鬼上司に恋しました〜本当の、恋を教えてくれたのはあなたです
「課長の下の名前って、なんですか?」
「千紘だけど」
「千紘さん、おやすみなさい」
そう言って、にこりと笑うと、課長の顔は真っ赤になる。
可愛いな、もう。キスするぞ。
隙だらけの課長の頬にチュッとキス。
鋭い目を開き、驚いていて、言葉を詰まらせながら「…おっ、また、な」
と帰って行った。
ベットの上にダイブして、抱き枕を抱きしめる。
こんなドキドキ、ワクワクするのは初めてで、頬が緩むのだった。
週をあけて、会社に出勤する前に身支度をする。
久々に、頑張ったメイク。
すっぴんを可愛いと言ってもらえたが、詐欺メイクは、やめれない。
メイクの成功率で気合いの入り方が違う。
今日は、完璧で、昨日買った箱菓子を持って、朝早く起きてお弁当を2人分の量を用意して出勤。
久々過ぎて、どうしようと緊張していた。
経理課のドア前で中を伺うと、課長と視線があって鋭い目が、優しく笑う。
もう、好き…
「おー、中村。

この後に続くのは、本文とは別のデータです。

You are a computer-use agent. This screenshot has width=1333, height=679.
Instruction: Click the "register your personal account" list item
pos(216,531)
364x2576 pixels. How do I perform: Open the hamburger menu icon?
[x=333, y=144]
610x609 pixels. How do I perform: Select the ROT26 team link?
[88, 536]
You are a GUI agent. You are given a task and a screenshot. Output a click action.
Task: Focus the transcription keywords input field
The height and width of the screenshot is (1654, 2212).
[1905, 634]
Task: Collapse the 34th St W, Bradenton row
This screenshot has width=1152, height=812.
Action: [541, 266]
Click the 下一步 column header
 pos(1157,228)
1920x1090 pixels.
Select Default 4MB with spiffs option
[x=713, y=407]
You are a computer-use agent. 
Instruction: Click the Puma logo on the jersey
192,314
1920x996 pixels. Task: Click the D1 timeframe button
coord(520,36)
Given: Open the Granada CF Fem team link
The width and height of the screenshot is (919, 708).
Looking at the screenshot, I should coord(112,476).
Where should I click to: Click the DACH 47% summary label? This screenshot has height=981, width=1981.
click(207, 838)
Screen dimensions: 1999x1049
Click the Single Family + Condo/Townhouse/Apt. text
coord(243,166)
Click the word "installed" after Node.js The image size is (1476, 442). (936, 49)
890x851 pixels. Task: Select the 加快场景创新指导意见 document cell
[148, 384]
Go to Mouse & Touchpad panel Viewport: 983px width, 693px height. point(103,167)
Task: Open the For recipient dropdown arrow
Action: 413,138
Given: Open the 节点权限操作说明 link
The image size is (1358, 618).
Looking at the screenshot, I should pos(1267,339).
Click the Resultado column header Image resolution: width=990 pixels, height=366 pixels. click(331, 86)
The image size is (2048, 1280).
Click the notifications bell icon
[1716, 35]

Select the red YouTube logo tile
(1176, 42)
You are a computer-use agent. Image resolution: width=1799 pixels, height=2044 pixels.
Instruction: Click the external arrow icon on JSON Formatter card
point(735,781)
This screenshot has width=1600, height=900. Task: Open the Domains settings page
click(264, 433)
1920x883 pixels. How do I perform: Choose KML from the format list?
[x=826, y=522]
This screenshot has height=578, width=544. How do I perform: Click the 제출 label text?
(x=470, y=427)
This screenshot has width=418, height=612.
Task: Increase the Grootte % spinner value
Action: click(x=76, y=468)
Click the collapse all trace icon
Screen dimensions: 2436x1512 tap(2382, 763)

来たか」
みんなが、いっせいに私に視線を向けた。
それぞれの表情をする中、課長が、頑張れと頷いてくれる。
「長い間、お休みして申し訳ありませんでした。今日から、心を入れ替えて頑張ります」
課長が、手を叩き拍手しだすと、皆も笑顔で拍手して歓迎してくれた。